One of the most beautiful and characteristic streets in the Città Alta (upper town) is the peaceful Via Arena.
The narrow cobbled street lined with old houses with ornate portals and fresco decorated walls runs from Piazza Santa Maria Maggiore up to the west end of the Città Alta and the Seminario Vescovile. It can be accessed by leaving the church of Santa Maria Maggiore at the south entrance.
On the left side is the high wall encircling the Santa Grata convent with an ornate church entrance. Opposite is the Palazzo della Misericordia Maggiore, which houses a musical institute and the Donizetti museum.
The palazzo, at Number 9 Via Arena, was originally built in the 15th century but was extended and refurbished in the 17th century to become the largest baroque building in Bergamo .
The museum dedicated to Gaetano Donizetti has a unique and fascinating collection of furniture, paintings, books and musical scores.
Donizetti, who was born and died in Bergamo, composed about 70 highly regarded operas in 30 years, making him one of the leading composers of opera in the early part of the 19th century and a major influence on Verdi, Puccini and other Italian composers who came after him.
|Donizetti museum entrance in Via Arena|
Visitors are able to see Donizetti’s furniture, including the bed he died in and the chair he used to sit in towards the end of his life when he was living in Palazzo Scotti in Bergamo ’s Città Alta as the guest of a wealthy family.
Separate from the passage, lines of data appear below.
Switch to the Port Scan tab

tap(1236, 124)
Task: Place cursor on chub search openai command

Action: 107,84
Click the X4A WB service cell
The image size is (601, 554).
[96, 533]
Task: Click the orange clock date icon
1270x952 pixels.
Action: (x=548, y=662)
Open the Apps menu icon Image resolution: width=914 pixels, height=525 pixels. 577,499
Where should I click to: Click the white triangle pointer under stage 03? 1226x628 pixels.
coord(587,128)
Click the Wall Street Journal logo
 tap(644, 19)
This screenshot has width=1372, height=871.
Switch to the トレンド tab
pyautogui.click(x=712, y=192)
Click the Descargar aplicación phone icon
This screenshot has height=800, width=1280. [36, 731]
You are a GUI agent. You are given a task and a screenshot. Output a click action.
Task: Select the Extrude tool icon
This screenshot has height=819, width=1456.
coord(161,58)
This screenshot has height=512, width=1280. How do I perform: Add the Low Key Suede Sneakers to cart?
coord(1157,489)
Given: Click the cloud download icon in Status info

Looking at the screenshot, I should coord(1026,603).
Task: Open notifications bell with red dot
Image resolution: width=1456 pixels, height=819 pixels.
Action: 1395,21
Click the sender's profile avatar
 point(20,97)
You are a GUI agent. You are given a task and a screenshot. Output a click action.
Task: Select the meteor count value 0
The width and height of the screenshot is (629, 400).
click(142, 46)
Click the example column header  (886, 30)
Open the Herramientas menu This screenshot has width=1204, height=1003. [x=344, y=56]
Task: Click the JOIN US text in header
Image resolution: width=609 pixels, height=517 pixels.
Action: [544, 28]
There are also the composer’s piano, portraits, original scores from his operas and his letters on view in display cases as well as a library of books and documents.
To add to the atmosphere as you look round the museum, you will hear occasional snatches of music played by students using the practice rooms of the musical institute, which is also housed in the palace.
The origins of the musical institute go back to the charitable lessons in music provided for orphans early in the 19th century by Simone Mayr, music master at Santa Maria Maggiore, under who Donizetti himself at one time studied
The Donizetti Museum in Via Arena is open from Tuesday to Friday from 9.30 to 13.00 and on Saturday and Sunday from 9.30 to 13.00 and from 14.00 to 17.30. Closed Mondays.